## WORK INSTRUCTIONS
Your answer should be every line below that includes the word "Given".

"""

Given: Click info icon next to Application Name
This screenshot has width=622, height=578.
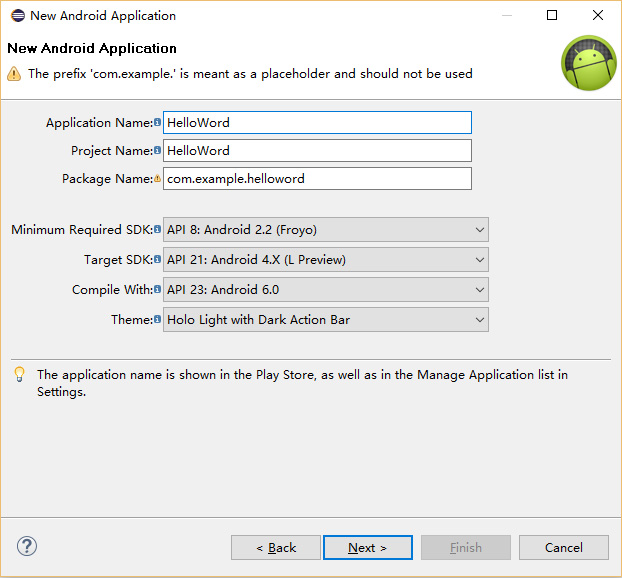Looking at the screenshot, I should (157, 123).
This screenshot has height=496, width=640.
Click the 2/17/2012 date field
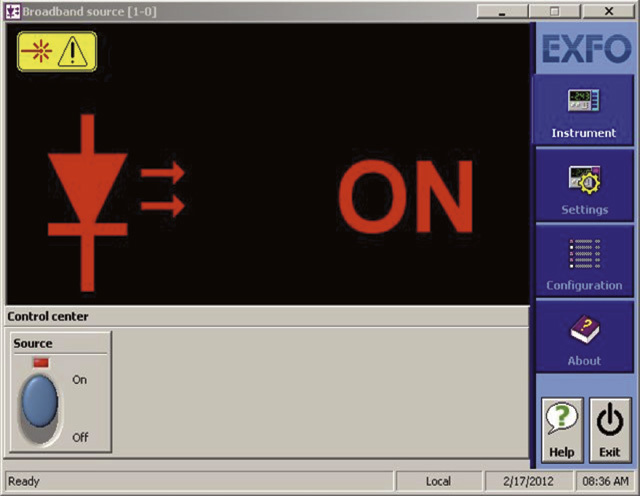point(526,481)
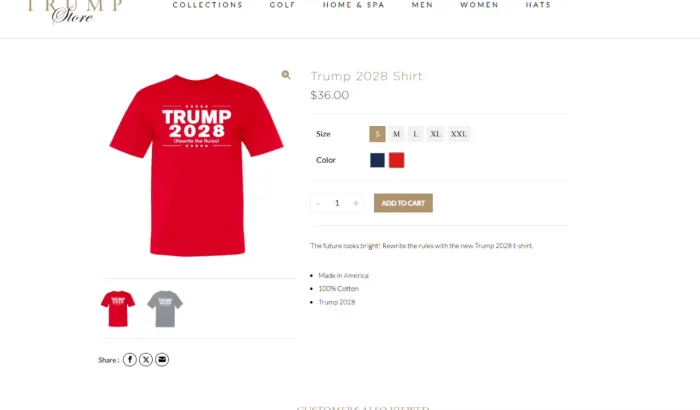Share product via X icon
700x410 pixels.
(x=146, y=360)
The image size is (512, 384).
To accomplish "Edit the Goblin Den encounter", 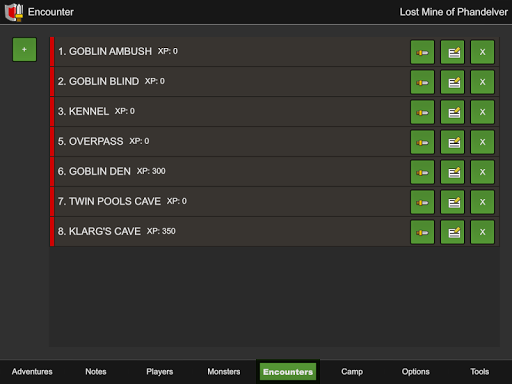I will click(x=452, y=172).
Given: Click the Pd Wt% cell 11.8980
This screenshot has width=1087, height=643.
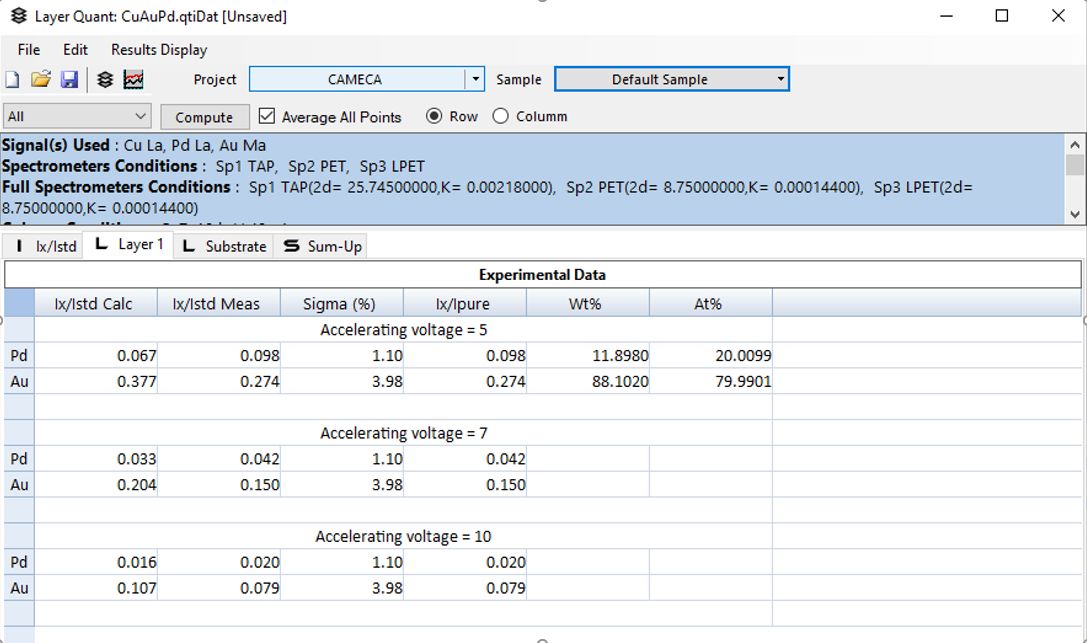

"""
"""

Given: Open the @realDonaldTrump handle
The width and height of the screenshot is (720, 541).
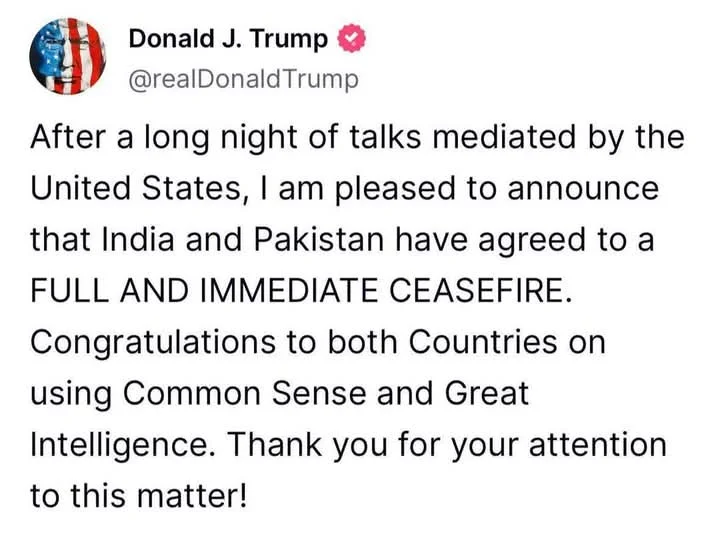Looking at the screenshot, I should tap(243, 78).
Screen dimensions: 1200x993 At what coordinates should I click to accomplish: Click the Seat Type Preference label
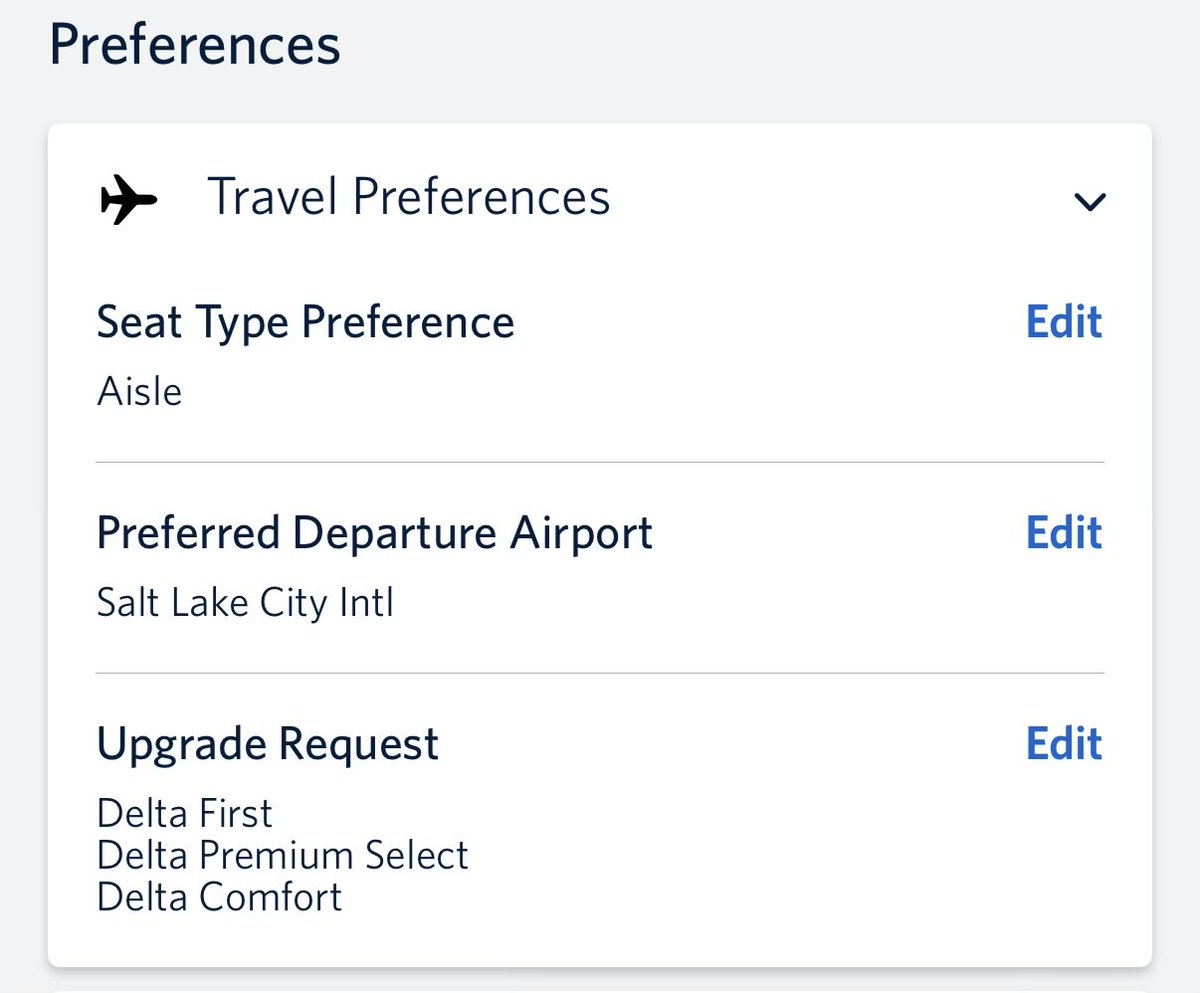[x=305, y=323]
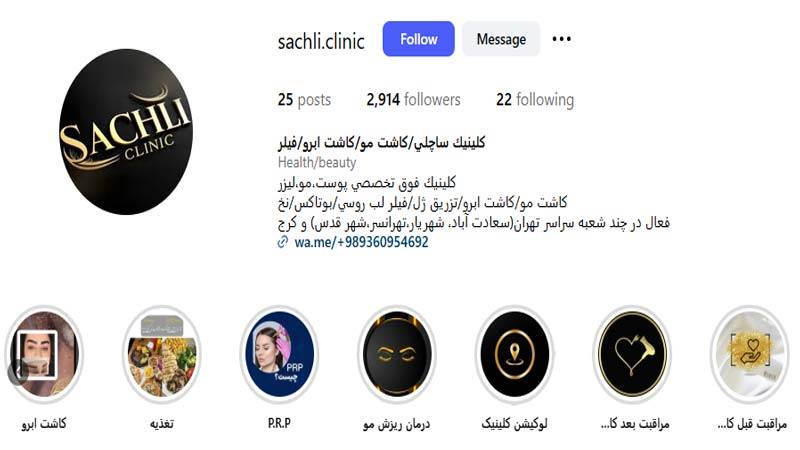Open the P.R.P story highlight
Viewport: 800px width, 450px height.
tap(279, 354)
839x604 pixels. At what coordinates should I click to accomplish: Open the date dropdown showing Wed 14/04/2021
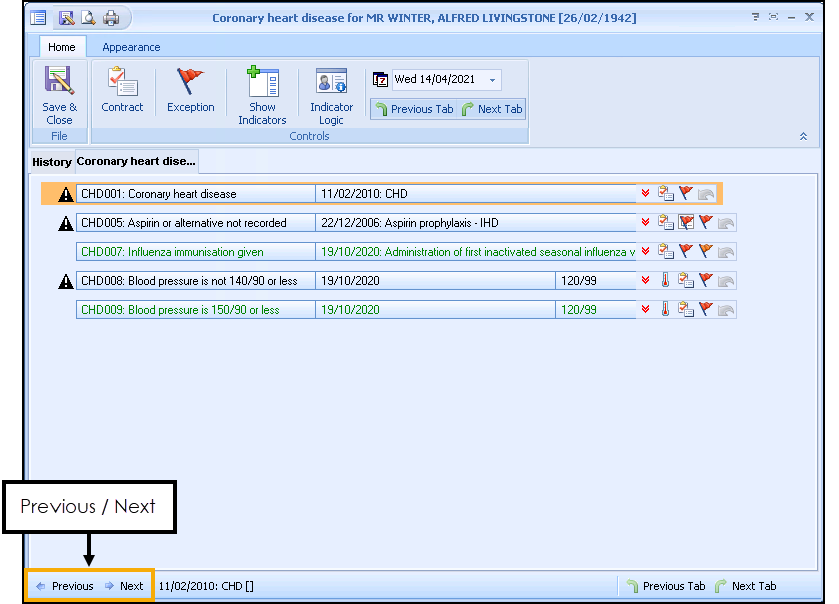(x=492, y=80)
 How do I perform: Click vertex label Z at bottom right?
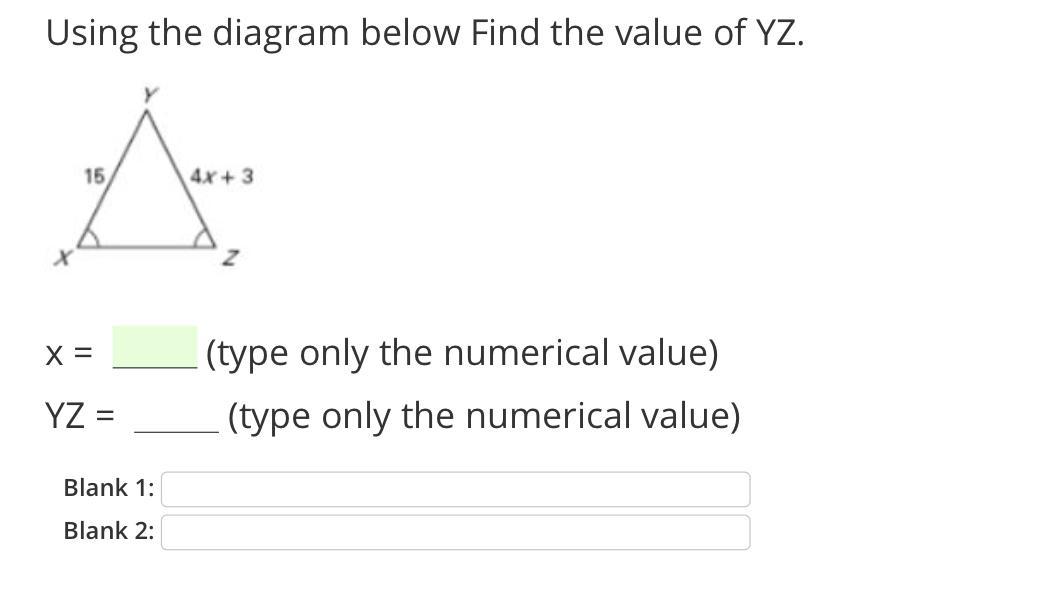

"""

## SOLUTION TO THIS EXERCISE
Given: Click info icon next to Application Name
Given: Click the Pd Wt% cell 11.8980
Given: Open the @realDonaldTrump handle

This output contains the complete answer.